::: ЦИТИРУЕМЫЙ ОТРЫВОК
Восточно-Сибирский генерал-губернатор Н. Н. Муравьев также писал о существовавшем предубеждении, «что Сибирь рано или поздно может отложиться от России». Основную опасность, на его взгляд, помимо поляков представляют сибирские купцы-монополисты и золотопромышленники, не имеющие «чувств той преданности Государю и отечеству, которые внутри империи всасываются с молоком». Но, пугая центральные власти «призраком сепаратизма», Муравьев сам навлек на себя подозрения в намерении отделить Восточную Сибирь от России. П. А. Кропоткин передает в своих мемуарах распространенную версию о том, что в генерал-губернаторском кабинете молодые сотрудники Муравьева вместе со ссыльным революционером-бунтарем М. А. Бакуниным обсуждали «возможность создания Сибирских Соединенных Штатов, вступающих в федеративный союз с Северо-Американскими Соединенными Штатами» (5). Чиновник одной из иркутских канцелярий, бывший политический ссыльный Розенталь доносил в III Отделение, что политический преступник Бакунин, родственник генерал-губернатора, задумал безумное дело об отделении Сибири Е. И. Рагозин, чиновник Главного управления Восточной Сибири, впоследствии активный участник революционного движения, писал преемнику Муравьева-Амурского М. С. Корсакову: «Михаил Семенович, думаете ли вы об отделении Сибири? Позвольте мне писать вам об этом. Единственное дело, действительно интересное» (6).

В 1850 году, когда председатель Комитета министров А. И. Чернышев, напуганный Небольсиным и сибирскими генерал-губернаторами возможностью отделения Сибири, сообщил об этом Николаю I, тот воспринял ин формацию вполне серьезно. Очевидно, эти соображения и стали одним из мотивов учреждения в 1852 году II Сибирского комитета, главная задача которого формулировалась как стремление «не только изменить взгляд на этот край, но и принять меры к прочному слиянию оного с Империею». Примечательно, что о положении Сибири в составе России взялся рассуждать сам Николай I, составивший по этому поводу собственноручную резолюцию «.. .ни в каком случае главное начальство Восточной Сибири не должно быть изъято из зависимости высших правительственных установлений империи и, следовательно не может и не должно быть поставлено в те отношения, в каких обыкновенно находятся колониальные управления к метрополии». Признавая колониальный характер своей политики в Закавказье, отделенном от России горами и населенном «племенами еще враждебными и непокоренными», Николай I разъяснял, что Восточная Сибирь лишь отдалена от «внутренних частей государства» и населена «народом, большею частию русским» (7).
::::::
::: ИСХОДНЫЕ ДАННЫЕ
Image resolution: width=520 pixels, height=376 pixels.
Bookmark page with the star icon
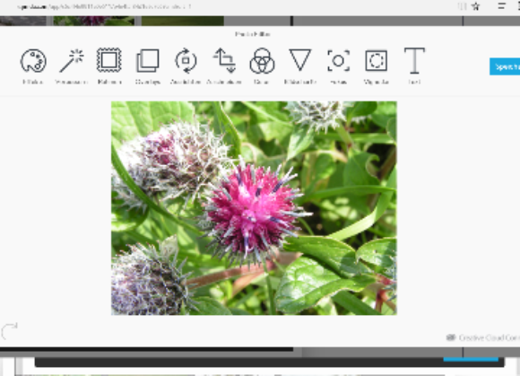(476, 6)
::::::
ЗАДАНИЕ:
Продолжите отрывок об опасениях отделения Сибири от России, начав сразу после его последнего предложения.

ОТВЕТ НА ЗАДАНИЕ:
Вместе с тем страх сибирского сепаратизма продолжал нарастать. Будоражащие слухи о возможном отделении Сибири все чаще доходят до властей. Подобное опасение возникло при рассмотрении проекта сибирской железной дороги, предложенного в 1858 году англичанином Слейгом. Тогда главноуправляющий путями сообщения и публичными зданиями К. В. Чевкин заявил, что под видом грузов англичане завезут в Сибирь 50-тысячную армию и завладеют ею. Возражал он и против железнодорожного проекта американца Коллинза. Управляющий делами Сибирского комитета В. П. Бутков прямо заявлял, что американцев нельзя пускать на Амур, так как они разовьют там свой республиканский дух и «Сибирь отвалится от нас». В1861 году в Политико-экономическом комитете Русского географического общества разгорелась дискуссия на колониальную тему. Барон Мейендорф выдвинул мрачный прогноз, согласно которому повышение благосостояния окраин будет лишь «споспешествовать их отделению от метрополии, как учит история всех колоний». Академик К. М. Бэр, напротив, призывал не бояться этого, утверждая, что Англия экономически только выиграла от того, что ее заоокеанские колонии приобрели независимость.

Подобные опасения подогревались и слухами о намерении ссыльных поляков взбунтовать Сибирь. Предвидя восстание в Польше, Муравьев-Амурский в 1861 году советовал Корсакову «оградить Восточную Сибирь от этого нового нашествия иноплеменных». По его мнению, польские ссыльные получат возможность «медленно, но верно внушать вражду к России».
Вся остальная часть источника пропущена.